И действительно, неизвестное «это» проходит.
На аэродроме суета, чинят подбитые машины. Третий экипаж второй эскадрильи вернулся с ожогами. Потерян один самолет.
Майор водил три раза, его стрелок ранен.
Мы идем с Морозовым в столовую, навстречу нам попадается Горин и сообщает, что пехота перешла Неву.
Наступление продолжается.
Мы уже знаем об этом. У меня легко на сердце как никогда, и я повторяю про себя на разные лады: «Наступление продолжается! Наступление продолжается!»
* * *
– Люба, Любушка-голубушка!
– кричу я из-за стола.
– Нам послеполетные, да поживей!
Но вдруг я вижу нашу толстую и веселую Любу с румянцем во всю щеку, с кокетливой мушкой над верхней губой, нашу простоватую Любу, могучая поступь которой сотрясает половицы столовой, плачущей. Она в уголке вытирает глаза мокрыми от слез пальцами. Ее обступили летчики, они стоят, молчат и, постояв, отходят. Подхожу и я с Морозовым.
– Чего ты, Люба?
– стараясь заглянуть ей в глаза, спрашивает Морозов.
– Сеню Котова осколком насмерть!
– говорит Люба и снова плачет.
– Что ж тут поделаешь?
– рассудительно говорит Морозов, кривясь, как будто ест лимон.
– Не плачь, Любушка, это с каждым может случиться. Он что тебе, жених?
– Все вы у меня женихи!
– сердясь, всхлипывает Люба.
– Даже пореветь не дадут.
– И она ушла на камбуз. Климков вынес послеполетные.

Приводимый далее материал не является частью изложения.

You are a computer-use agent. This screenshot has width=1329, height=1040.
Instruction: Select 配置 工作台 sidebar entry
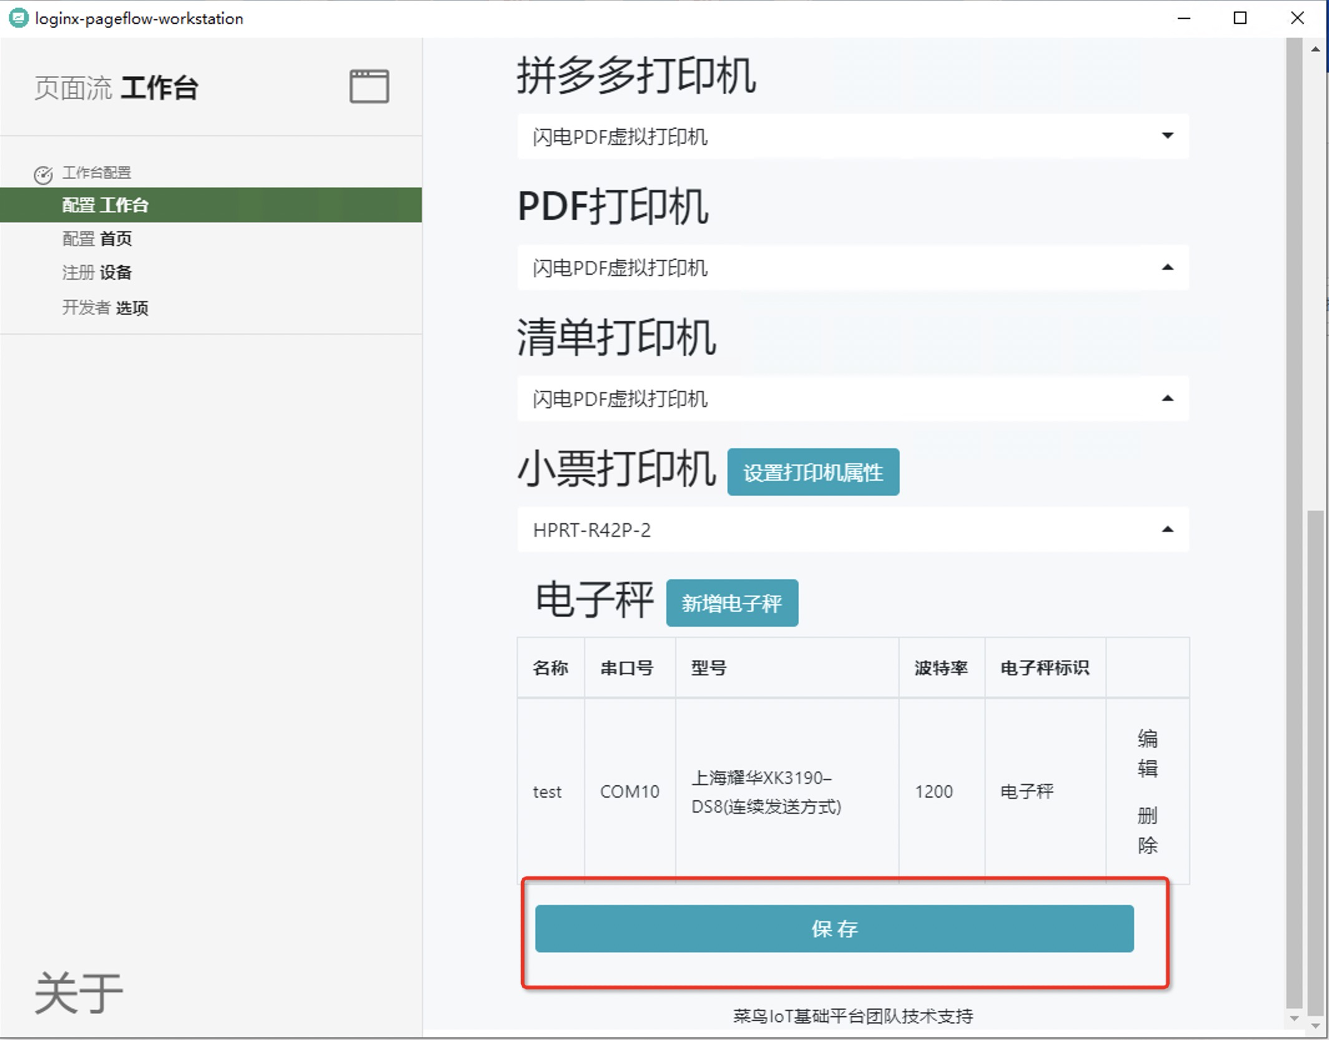coord(105,205)
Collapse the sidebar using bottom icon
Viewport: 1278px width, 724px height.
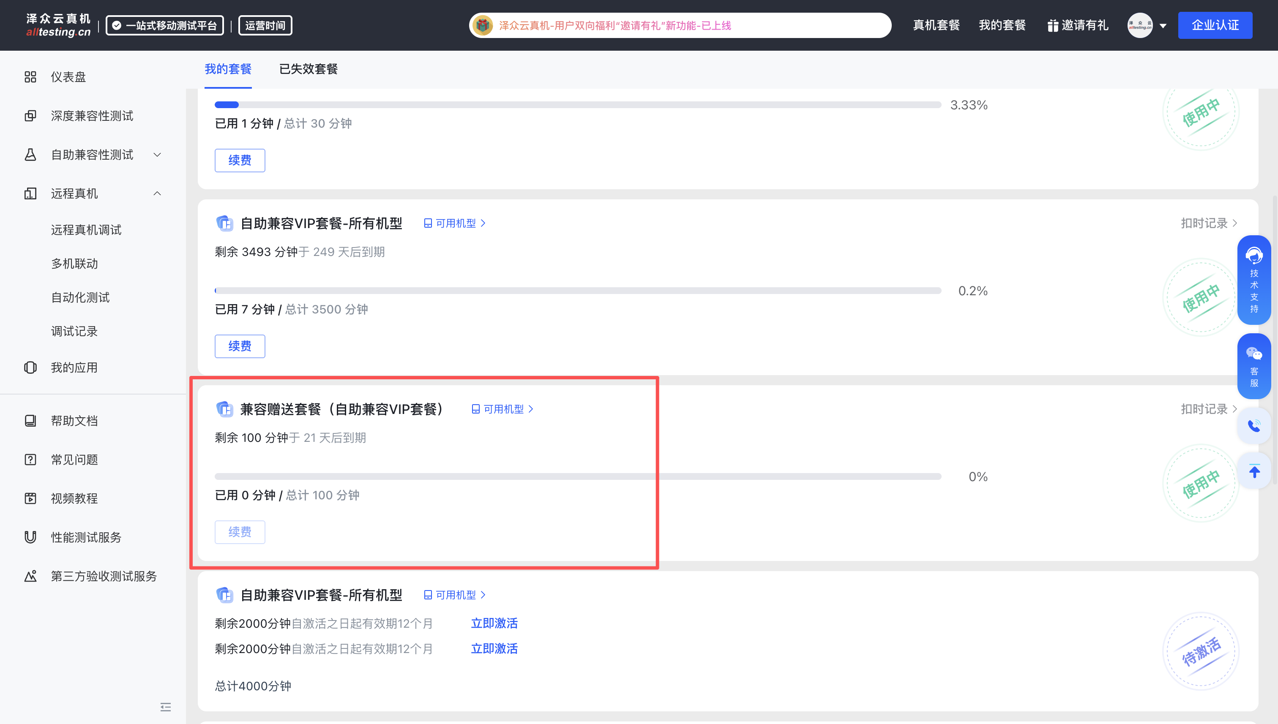point(166,707)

Мы с Булочкой выпили молча за наступление и в память Сени Котова.
В сумерки его хоронили.
Сеня Котов лежал в открытом гробу в реглане. Снег падал на его спокойное лицо.
Хоронили на маленьком кладбище за аэродромом (там лежали только наши товарищи). Калугин бросил несколько горстей земли в могилу, и я бросил. Потом Калугин отобрал лопату у краснофлотца и стал закапывать. Он был красный, потный и очень злой.